Help Protecting My DarkRP Server From Hackers

I would like some help protecting my server. I am only really worried about any backdoors from addons that I might have installed. Are there any programs that atleast search for simple backdoor code. I also read that since if I have NFO I can disable rcon since I have the console online, if I disable the rcon wont I also be disabling it from the hackers and myself. Also NFO says it doesnt have rcon password in the server cfg but when I go to the server cfg I see //rcon_password “*******”??? All help is VERY appreciated

What addons you have?

These are the steam addons: http://steamcommunity.com/sharedfiles/filedetails/?id=784699662
Do you want me just to list out the non steam addons?

Thanks for the help

I don’t know about all of those addons, but just know the more you have, the more of a chance there is that one is backdoored. That’s a primary advantage to having your own customly-made content. Otherwise, there are preventive measures like overriding RunString or SendLua to detect these malicious addons.
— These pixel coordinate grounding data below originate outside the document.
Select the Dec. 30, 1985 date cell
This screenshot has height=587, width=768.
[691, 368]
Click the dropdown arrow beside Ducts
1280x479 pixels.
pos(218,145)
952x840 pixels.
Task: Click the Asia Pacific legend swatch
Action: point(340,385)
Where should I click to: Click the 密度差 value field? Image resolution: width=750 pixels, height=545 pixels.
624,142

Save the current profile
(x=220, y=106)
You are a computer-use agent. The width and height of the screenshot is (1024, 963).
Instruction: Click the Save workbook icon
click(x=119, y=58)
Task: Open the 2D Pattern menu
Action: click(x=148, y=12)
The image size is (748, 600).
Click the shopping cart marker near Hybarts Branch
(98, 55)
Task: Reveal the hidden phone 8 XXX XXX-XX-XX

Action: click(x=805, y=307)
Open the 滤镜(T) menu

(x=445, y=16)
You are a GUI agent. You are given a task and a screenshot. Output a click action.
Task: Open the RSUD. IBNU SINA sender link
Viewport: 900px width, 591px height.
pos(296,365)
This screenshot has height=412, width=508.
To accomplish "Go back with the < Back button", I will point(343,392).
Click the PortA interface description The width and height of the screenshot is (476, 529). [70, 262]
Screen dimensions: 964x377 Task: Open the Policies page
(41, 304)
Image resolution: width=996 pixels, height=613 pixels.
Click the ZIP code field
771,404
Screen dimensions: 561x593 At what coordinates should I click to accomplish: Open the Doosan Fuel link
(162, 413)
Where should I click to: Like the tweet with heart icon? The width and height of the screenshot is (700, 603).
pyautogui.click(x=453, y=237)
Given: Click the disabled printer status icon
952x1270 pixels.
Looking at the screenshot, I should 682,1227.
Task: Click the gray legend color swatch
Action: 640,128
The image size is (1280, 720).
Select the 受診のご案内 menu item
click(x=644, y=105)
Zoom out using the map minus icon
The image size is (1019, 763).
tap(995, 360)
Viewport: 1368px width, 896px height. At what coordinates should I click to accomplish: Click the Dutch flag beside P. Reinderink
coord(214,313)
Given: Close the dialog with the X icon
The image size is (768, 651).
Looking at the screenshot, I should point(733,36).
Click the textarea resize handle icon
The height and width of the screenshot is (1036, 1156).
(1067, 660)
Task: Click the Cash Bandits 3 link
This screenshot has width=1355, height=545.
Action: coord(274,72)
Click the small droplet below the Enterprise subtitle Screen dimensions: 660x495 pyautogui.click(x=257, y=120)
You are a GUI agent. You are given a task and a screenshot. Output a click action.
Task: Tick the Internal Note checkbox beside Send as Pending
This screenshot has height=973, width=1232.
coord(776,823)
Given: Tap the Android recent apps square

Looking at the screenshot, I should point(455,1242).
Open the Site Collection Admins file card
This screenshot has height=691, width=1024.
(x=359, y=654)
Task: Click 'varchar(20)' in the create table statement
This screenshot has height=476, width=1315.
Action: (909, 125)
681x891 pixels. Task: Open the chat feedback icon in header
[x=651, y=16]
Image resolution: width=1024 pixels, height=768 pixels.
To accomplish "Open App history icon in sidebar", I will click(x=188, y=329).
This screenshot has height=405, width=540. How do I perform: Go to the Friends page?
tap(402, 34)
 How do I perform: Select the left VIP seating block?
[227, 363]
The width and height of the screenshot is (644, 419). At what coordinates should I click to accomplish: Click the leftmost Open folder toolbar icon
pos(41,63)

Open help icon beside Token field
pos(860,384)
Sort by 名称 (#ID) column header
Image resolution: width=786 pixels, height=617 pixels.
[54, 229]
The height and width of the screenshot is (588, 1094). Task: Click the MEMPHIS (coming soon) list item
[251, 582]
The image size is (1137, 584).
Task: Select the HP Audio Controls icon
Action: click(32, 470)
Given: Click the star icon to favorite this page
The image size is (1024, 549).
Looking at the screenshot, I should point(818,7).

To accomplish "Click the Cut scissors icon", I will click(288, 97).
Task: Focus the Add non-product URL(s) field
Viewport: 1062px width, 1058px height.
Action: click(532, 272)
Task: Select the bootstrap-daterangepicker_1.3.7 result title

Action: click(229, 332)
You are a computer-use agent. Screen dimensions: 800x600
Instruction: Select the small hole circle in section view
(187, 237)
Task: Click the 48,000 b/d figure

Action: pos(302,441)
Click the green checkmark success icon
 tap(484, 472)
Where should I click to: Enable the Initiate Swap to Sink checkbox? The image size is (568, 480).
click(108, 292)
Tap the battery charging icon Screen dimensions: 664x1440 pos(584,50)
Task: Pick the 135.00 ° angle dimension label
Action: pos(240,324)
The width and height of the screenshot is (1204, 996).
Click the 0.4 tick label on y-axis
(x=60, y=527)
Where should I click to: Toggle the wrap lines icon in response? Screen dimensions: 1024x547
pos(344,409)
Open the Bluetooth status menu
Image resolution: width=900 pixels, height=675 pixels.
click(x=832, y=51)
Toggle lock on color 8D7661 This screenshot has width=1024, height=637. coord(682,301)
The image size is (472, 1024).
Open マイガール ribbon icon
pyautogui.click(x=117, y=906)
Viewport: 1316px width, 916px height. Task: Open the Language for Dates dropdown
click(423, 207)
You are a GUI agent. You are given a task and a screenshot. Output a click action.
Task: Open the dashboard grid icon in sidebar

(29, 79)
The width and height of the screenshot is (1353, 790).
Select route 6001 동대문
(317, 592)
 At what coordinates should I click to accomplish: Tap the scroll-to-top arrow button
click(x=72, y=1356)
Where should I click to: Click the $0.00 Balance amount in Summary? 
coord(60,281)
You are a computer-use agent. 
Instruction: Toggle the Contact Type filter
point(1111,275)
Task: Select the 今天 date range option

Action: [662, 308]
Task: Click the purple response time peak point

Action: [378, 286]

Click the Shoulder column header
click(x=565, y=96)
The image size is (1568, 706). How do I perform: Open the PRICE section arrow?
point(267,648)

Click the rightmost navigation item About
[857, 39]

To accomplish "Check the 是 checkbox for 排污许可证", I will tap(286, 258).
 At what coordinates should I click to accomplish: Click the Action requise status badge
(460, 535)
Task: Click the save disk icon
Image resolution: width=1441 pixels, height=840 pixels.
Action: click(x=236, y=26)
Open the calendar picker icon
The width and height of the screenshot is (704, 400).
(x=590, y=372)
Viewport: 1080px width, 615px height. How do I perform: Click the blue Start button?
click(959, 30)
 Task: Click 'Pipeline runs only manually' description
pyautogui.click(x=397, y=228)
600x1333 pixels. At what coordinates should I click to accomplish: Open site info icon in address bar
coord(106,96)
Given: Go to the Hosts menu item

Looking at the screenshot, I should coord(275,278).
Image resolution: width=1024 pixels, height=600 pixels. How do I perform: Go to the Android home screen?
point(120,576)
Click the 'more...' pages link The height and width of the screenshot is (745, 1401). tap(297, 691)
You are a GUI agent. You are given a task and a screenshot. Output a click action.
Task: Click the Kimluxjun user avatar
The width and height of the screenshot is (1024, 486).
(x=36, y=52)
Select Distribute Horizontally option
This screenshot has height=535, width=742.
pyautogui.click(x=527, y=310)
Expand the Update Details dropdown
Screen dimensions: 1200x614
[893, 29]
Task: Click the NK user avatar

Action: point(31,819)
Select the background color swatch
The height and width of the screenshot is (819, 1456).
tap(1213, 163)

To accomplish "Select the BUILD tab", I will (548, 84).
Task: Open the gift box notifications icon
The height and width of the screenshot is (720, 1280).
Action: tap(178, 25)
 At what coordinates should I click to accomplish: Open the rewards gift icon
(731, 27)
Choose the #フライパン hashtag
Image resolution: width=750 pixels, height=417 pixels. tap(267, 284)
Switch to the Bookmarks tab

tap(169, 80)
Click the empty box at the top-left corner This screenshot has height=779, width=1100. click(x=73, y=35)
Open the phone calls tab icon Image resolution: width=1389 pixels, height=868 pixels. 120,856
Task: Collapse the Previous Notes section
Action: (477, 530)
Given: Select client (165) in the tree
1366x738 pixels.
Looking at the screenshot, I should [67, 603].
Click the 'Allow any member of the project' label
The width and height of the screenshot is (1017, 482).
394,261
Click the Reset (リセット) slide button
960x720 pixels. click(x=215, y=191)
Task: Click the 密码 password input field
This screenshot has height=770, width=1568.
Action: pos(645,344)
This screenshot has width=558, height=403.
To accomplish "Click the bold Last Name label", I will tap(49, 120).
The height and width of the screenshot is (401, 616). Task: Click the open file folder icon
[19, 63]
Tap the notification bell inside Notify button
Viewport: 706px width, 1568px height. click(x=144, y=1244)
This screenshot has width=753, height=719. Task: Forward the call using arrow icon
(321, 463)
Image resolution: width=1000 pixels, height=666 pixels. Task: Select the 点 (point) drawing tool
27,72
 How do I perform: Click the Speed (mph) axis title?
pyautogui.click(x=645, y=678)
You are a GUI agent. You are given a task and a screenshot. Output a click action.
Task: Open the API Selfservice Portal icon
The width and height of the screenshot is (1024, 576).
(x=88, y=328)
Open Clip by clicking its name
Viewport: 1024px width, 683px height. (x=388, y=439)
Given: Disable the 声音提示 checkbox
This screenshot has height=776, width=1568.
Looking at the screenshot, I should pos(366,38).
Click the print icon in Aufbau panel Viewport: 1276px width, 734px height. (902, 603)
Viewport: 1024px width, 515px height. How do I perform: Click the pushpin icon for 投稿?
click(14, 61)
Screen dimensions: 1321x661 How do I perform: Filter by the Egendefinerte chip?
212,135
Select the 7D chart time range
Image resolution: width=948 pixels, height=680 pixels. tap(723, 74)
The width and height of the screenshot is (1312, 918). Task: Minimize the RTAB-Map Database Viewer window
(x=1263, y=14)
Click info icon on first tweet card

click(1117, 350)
About the rcon thing. do NOT put it in your server.cfg, put it in your command line startup parameters if you can. Like:

+rcon_password reallyhardpasscodehere

Also, if something has “//” before it, like “//rcon_password”, the line its on is completely commented out and will not be run.

How can I take such measures

[editline]24th October 2016[/editline]

Ok, I did not put the rcon password in the server cfg, it was already there, do I delete the whole line? Also what is command line startup parameters/where is it and what does putting it there mean? Thanks a million :smile:

Your command line startup parameters is the parameters that the srcds process has to use, it includes the ip, the port, the rcon password, the map, and other things.

Putting your rcon password in your startup parameters will make it nearly impossible for anyone to get your rcon password without you actually giving it out (never do this)

Mine for example, with a couple things changed, for security reasons, yours may differ, since I run a sandbox server.



-norestart -console -game garrysmod -nohltv +maxplayers 16 +ip youriphere -port yourporthere +r_hunkalloclightmaps 0 -condebug +exec "server.cfg" +rcon_password "yourpasswordhere" -tickrate "66" +host_workshop_collection collectionidhere -authkey yourauthkeyhere +map "gm_bluehills_test3" +fps_max 66


Host is serenityservers, which makes it like stupid easy to set up custom commandline parameters.

Thanks but one more thing, where is this file

In the root directory of your gmod server, you should see “srcds.exe” right click it and go into its properties, you should see a thing called “target:” and a box beside it, that’s where your startup parameters will go.

Dont mind that orangebox shit, I just found a random pic.

As far as I know there is one or more anti cheats for Garry’s Mod that try to search and patch backdoors. Don’t know how effective this actually is though.

where is this for dedicated servers?

This is the location for dedicated servers. If you need to use rcon, add the rcon_password to the launch arguments of the server. There might be an option to do this in a game server control panel if you’re using a simple game server rental service.

Ok thanks, do I delete the rcon password from the server cfg?

[editline]24th October 2016[/editline]

This is what I see in properties

Just make a file in the same directory as SRCDS called whatever.bat and put the commands in there, proceeded by srcds.exe.

Proceeded by as in after lets say -rcon 2671537 srcds.exe in the file?

*Preceded by. Like:


srcds.exe -flag arg +moreflags args

or even better, don’t set rcon password

Does that just that disable rcon? Who can still send server commands

it disables remote access, yes, but Lua scripts like ULX still can run rcon commands using !rcon etc.

Sorry that this sounds ridiculous but can you give me an example of remote access, like how would someone do that? Like is the online console remote access?